Canadian respondents identified eye contact as the most telling nonverbal cue when meeting with applicants, rating it a 4.41 on a scale of one to five (with five indicating the highest significance). This was followed by both posture and handshake, which tied at 4.26.
Senior managers in Canada were asked, “On a scale of one (not much) to five (a lot), how much do the following nonverbal cues tell you about a candidate during an interview?” Their responses:
- Eye contact 4.41
- Posture 4.26
- Handshake 4.26
- Hand gestures 4.15
- Facial expressions 4.14
- Fidgeting/habitual movements 4.09
“While being able to verbally express your skills and experience is an essential part of a successful interview, candidates must also be aware of the lasting impression their body language can leave,” said Koula Vasilopoulos, a district president for OfficeTeam. “The way that you carry yourself should reflect your enthusiasm for the position, and project an engaged, confident and professional attitude.”

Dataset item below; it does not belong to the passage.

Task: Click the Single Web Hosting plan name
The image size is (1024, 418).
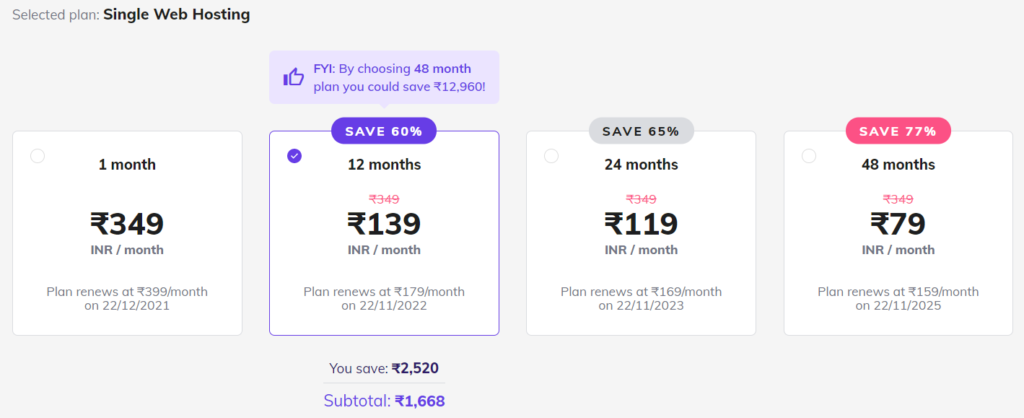Action: 176,14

5 Tips for Job-Winning Body Language:
- Get hands-on. Aim for a handshake that’s firm, but doesn’t crush the recipient. Limit the duration to a few seconds.
- Break out of that slump. Subtly mirror the interviewer’s body language and posture. Sit up straight and lean forward slightly to show engagement and confidence.

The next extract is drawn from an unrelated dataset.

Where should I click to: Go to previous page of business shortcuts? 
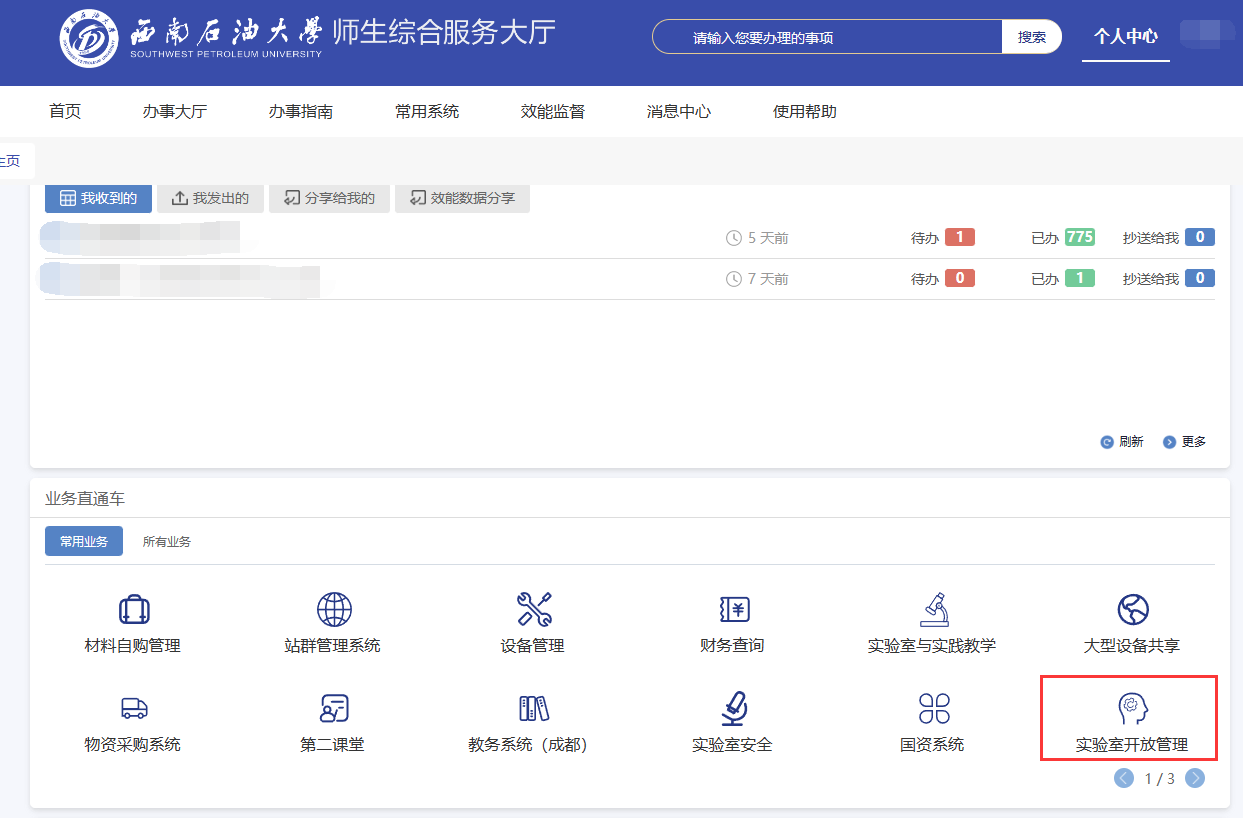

- Put on a happy face. A genuine smile demonstrates warmth and enthusiasm. Conduct a mock interview with a friend to find out if you’re unwittingly sending negative nonverbal cues.
- Keep your eyes on the prize. Maintain regular eye contact during the meeting, but look away occasionally. Staring may be perceived as aggressive.

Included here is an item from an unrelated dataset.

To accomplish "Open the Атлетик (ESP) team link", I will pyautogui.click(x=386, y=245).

- Don’t fidget. Resist the urge to shake your legs, tap your fingers or twirl your pen. It’s fine to use hand gestures, as long as they’re not distracting. Keep your arms uncrossed to appear more open and receptive.
About the Research
The survey was developed by OfficeTeam and conducted by an independent research firm. It includes responses from more than 300 senior managers at companies with 20 or more employees in Canada.